提示文 ::
╔══

小出さん、まずはですね、今日はメールでの質問から参ります。福島県郡山市からいただきました。
『私の住む郡山市では、6月7日から保険所でホールボディカウンタによる内部被曝検査を行うそうなのですが、ガンマ線しか測れないと聞きました。郡山市は福島第一原発から60q前後の距離にありますが、アルファ線、ベータ線などによる被ばくの恐れはないのでしょうか?また、あるとしても無視してよいのでしょうか?』
という質問です。
(小出氏)去年の3月11日に事故が起きて、ほぼ1年経ったわけですが、住民の人たちが被曝をしている主犯人は、大気中に放出されたセシウム137と134だと私は思います。大気中に放出された放射性物質は他にもありますし、アルファ線を放出するプルトニウム、ベータ線を放出するストロンチウムというようなものもあるのですけれども、大気中に出たものだけを問題にするのであれば、私はガンマ線を放出するセシウム134と137に注意をしておけばいいと思います。
ただし、これから海の汚染というものが問題になってくると思います。それの場合には、ストロンチウム90というベータ線しか出さないというその放射能が大切になりますので、特に海産物をたくさん食べる習慣のある方、多分漁民の方とかそうだろうと私は思うのですが、そういう方に関しては、ホールボディカウンタだけでは不十分だと思います。
(千葉氏)別の何か測定装置を使ってベータ線をきちっと測らないといけないということですね。
(小出氏)はい。ストロンチウム90の場合には、外部から測るということはほとんど難しいので、いわゆる排泄物ですね、を採取して、身体の中にどれだけあるという推定をするという、そういう大変面倒な測定の仕方にならざるを得ません。
でも、海産物をたくさん食べるという方に関しては、まずはやってみるべきだと思います。
(千葉氏)あの、被曝の影響ということを考えたら、それこそすべての放射性物質の影響を考えないといけないということですものね。
(小出氏)はい。本当はそうなんですけれども、大気中に出た放射性物質でいうならば、セシウムに比べてストロンチウムは1000分の1くらいしか出ていませんし、プルトニウムはまたその1000分の1くらいしか出ていませんので、基本的には私はセシウムに注意をしておけば・・・大まかでは間違いないと思います。

╚══

課題 A :: 内部被曝をめぐる問答の「(千葉氏)別の何か測定装置を」から「けないということですものね。」までの部分を、「排泄物」を「尿や便」に差し替えて書き直してください。
課題 B :: 内部被曝をめぐる問答について、次の(i)〜(iii)がそれぞれ内容と合っているかを「はい」か「いいえ」で答え、判断の決め手となる本文の語句をそのまま引用してください。(i) 小出氏は、大気中に出たストロンチウムはセシウムに比べて1000分の1くらいだと述べている。(ii) 小出氏は、ストロンチウム90は外部から容易に測れると述べている。(iii) 小出氏は、海産物をたくさん食べる人にはホールボディカウンタだけで十分だと述べている。
課題 C :: 内部被曝をめぐる問答の最後の文に続けて、その先を書き継いでください。

記録データ:
╔══

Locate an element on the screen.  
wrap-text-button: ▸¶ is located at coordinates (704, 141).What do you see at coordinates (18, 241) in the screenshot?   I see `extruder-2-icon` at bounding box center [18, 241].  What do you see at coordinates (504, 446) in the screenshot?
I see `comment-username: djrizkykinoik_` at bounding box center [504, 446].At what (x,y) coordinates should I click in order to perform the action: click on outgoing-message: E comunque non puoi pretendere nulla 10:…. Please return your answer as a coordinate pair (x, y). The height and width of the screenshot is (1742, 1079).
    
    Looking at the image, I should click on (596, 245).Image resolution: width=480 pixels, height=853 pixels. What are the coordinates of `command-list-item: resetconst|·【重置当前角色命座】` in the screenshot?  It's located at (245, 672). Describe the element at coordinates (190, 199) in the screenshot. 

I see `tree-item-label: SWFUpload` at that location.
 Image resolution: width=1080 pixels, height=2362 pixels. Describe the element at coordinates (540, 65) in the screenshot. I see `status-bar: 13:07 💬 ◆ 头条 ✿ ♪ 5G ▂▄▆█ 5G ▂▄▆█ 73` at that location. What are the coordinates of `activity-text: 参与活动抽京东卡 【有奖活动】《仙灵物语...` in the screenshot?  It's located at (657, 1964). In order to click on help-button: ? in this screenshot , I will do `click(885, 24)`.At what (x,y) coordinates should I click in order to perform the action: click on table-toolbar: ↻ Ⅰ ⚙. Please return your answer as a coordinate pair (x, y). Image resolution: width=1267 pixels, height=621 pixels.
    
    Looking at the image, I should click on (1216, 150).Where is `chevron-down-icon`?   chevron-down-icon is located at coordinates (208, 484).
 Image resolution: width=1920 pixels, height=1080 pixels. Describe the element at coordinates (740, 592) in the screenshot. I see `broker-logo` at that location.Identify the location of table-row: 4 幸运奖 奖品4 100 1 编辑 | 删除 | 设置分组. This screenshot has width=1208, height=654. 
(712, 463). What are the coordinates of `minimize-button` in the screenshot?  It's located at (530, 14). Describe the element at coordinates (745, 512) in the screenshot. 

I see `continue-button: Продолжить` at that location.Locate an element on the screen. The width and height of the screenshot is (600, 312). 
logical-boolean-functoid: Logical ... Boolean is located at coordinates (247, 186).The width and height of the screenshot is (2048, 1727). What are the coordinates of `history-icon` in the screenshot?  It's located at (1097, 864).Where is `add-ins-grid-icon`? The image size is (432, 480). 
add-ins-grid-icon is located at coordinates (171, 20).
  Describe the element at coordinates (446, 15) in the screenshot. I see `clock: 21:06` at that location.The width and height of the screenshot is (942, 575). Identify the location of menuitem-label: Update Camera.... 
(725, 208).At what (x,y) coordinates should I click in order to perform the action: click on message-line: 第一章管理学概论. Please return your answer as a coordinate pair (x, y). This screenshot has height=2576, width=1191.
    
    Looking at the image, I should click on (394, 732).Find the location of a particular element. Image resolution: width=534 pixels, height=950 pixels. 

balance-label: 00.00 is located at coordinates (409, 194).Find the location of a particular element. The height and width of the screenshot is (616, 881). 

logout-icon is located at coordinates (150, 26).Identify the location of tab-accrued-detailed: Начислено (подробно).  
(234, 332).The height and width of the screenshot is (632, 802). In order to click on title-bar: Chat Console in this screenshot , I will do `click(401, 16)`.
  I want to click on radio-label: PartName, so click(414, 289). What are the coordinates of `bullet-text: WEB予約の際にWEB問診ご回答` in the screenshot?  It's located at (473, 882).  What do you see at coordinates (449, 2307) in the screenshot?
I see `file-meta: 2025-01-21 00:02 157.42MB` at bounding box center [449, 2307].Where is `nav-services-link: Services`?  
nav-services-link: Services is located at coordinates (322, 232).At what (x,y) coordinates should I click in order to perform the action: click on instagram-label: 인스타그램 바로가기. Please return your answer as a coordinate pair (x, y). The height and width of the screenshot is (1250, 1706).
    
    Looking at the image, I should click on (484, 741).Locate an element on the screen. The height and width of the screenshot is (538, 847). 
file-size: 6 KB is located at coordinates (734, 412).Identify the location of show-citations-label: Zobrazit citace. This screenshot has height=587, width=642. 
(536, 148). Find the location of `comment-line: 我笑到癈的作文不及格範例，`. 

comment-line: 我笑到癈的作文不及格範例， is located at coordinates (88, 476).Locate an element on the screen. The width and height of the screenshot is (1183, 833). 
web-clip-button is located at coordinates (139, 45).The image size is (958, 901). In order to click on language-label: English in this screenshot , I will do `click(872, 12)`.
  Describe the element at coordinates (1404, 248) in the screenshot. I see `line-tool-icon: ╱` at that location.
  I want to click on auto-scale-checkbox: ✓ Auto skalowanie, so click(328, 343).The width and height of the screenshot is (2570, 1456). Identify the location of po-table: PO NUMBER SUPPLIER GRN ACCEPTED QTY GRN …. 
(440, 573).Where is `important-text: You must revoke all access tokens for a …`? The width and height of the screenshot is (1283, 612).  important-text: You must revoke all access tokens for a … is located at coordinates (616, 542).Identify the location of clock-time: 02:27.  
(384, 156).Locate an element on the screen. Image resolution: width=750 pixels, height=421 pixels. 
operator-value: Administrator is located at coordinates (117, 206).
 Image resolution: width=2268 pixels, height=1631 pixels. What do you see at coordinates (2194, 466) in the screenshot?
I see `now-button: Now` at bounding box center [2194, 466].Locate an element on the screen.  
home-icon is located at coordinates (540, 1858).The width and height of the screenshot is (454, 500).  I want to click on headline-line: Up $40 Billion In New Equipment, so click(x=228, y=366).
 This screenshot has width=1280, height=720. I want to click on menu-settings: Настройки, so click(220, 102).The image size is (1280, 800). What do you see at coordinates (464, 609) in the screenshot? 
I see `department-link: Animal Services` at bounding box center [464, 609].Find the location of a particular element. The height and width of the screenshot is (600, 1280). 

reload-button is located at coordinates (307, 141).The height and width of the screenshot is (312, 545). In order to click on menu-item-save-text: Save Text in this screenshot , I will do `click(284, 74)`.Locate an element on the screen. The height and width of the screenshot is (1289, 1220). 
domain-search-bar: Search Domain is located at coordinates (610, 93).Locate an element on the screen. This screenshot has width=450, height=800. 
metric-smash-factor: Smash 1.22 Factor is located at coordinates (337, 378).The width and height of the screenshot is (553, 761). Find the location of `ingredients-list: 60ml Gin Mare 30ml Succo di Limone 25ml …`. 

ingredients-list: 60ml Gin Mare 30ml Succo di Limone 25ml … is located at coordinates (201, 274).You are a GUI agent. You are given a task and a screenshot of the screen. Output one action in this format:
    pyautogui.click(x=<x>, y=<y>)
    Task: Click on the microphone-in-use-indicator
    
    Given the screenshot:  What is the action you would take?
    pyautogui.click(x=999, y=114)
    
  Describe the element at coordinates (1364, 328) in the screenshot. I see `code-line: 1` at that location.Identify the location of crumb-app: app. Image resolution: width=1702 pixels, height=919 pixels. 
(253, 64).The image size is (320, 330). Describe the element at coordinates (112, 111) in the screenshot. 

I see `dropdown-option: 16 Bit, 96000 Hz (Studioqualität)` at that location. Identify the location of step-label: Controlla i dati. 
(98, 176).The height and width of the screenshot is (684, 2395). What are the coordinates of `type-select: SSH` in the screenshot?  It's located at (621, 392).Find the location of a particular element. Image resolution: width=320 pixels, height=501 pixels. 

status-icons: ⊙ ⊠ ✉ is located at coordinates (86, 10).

╚══

記述回答 A ::
(千葉氏)別の何か測定装置を使ってベータ線をきちっと測らないといけないということですね。
(小出氏)はい。ストロンチウム90の場合には、外部から測るということはほとんど難しいので、いわゆる尿や便ですね、を採取して、身体の中にどれだけあるという推定をするという、そういう大変面倒な測定の仕方にならざるを得ません。
でも、海産物をたくさん食べるという方に関しては、まずはやってみるべきだと思います。
(千葉氏)あの、被曝の影響ということを考えたら、それこそすべての放射性物質の影響を考えないといけないということですものね。

記述回答 B ::
(i) はい:「セシウムに比べてストロンチウムは1000分の1くらいしか出ていませんし」
(ii) いいえ:「ストロンチウム90の場合には、外部から測るということはほとんど難しい」
(iii) いいえ:「ホールボディカウンタだけでは不十分だと思います」

記述回答 C ::
(千葉氏)はい。判りました。
次の質問に参ります。今度は兵庫県の方ですね。
『福島第一原発の4号機から50m離れた場所に、1号機から6号機の共同プールというものがあって、そこには6375本もの燃料棒があるということなんですが、ものすごい量なんですがこの共同プールには一体どれくらいの量のウランなどの放射性物質があると考えたら良いんでしょうか?』
という質問なんです。
(小出氏)はい。6375体、共用プールに在ります。例えば4号機の場合、2,3,4多分一緒だったと思いますが、一つの炉心に548体の燃料しか入りません。ですから6300といえば炉心が12個分くらいに相当するでしょうか。それだけの使用済の燃料がそこに既にあるということです。一つの炉心に広島原発2000発から3000発近い放射性物質ができていますので、それが十いくつということであれば、何万発分かがその共同の使用済燃料プールにあるということになります。
(千葉氏)一つの炉心だけで広島原爆2000発から3000発分ですか?
(小出氏)3000発ですね。
(千葉氏)はぁ・・・。この共同プールもずーっと冷やし続けていかなきゃいけないんですよね。
(小出氏)そうです。
(千葉氏)それを何十年も何百年もこのまま続けていかなければいけないという状況なんですよね。
(小出氏)はい。ただ、水というのは大変効率が良くてですね、冷やすということに向いているのですけど、いかんせん液体ですから漏れてしまったら冷やせなくなるとかいう危険があります。そのため、水でいつまでも冷やすのは困難が伴うだろうということで、放射能の量は次第に減ってくれますので、ある程度まで放射能の量が減った時に、プールから水で冷やすのではなくて、プールから引き出して空冷でも冷やせるようにしようという、そういう計画が今どんどん進んできています。
水で冷やすのを湿式と呼ぶんですが、あと乾式というやり方があってですね、乾式貯蔵用の金属製の容器というものに入れて、それに放熱用のフィンをつけてですね、空気中に放熱できるようにするというやり方がどんどん今広がってきています。
ですから、福島の共用プールのものも多分基本的にはプールから引き出して乾式貯蔵に移るしかないだろうと思います。
(二木論説員)先生、あの、近くの3号機、4号機、事故を起こして非常に作業しにくいと思うんですけれども、空冷にするにはやっぱどのくらい時間がかかる・・・?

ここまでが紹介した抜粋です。